◆ WHAT IS NEEDED ◆
Echo the entries verbatim, starting at the line containing "Viewport: 1076px width, 856px height." and ending at the line containing "Action: coord(278,157)", both included. Leave the pictures out of your output.

◆ EXTRACTED DATA ◆
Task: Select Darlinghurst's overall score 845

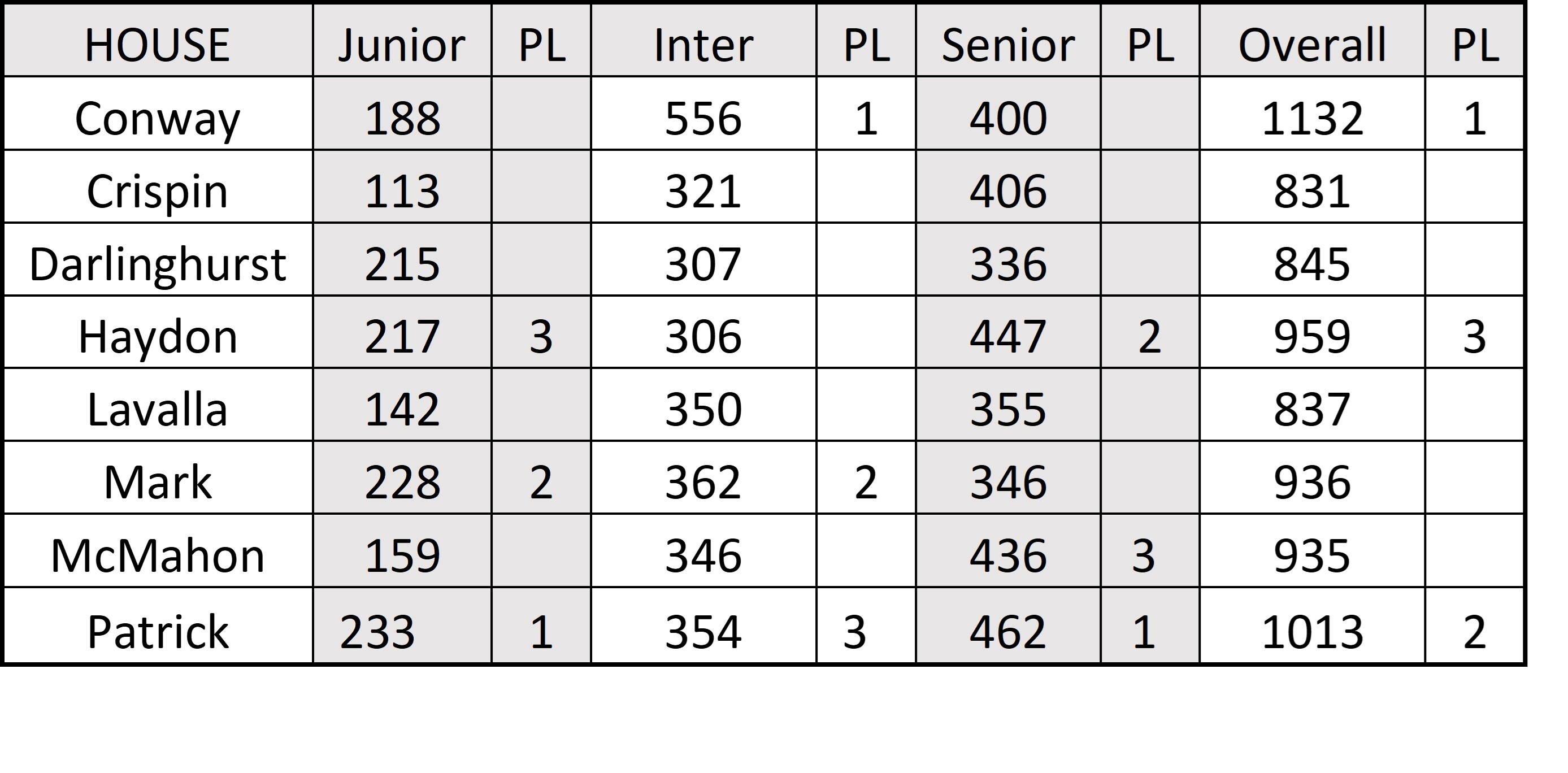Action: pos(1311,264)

--

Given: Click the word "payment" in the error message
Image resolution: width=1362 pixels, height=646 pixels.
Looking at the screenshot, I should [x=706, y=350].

--

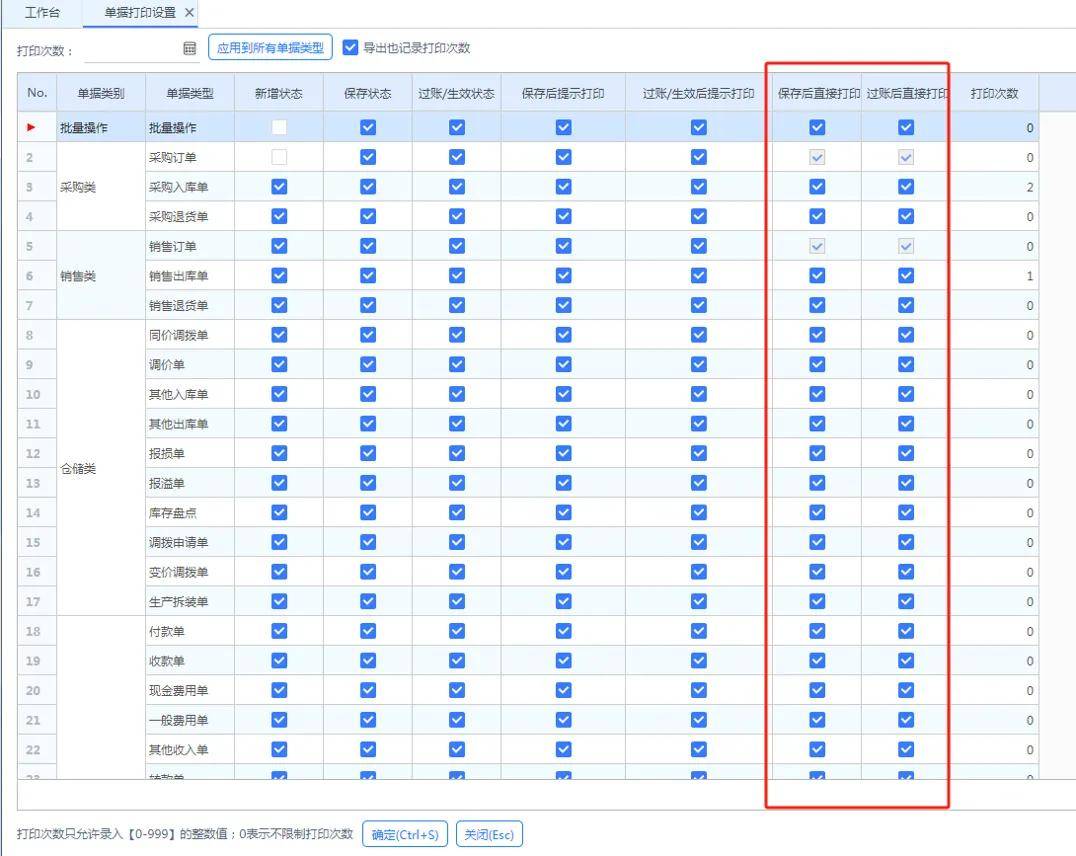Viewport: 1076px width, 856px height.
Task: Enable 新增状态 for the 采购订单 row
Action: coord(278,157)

◆ WRITTEN SOLUTION ◆
Viewport: 1076px width, 856px height.
Task: Enable 新增状态 for the 采购订单 row
Action: coord(278,157)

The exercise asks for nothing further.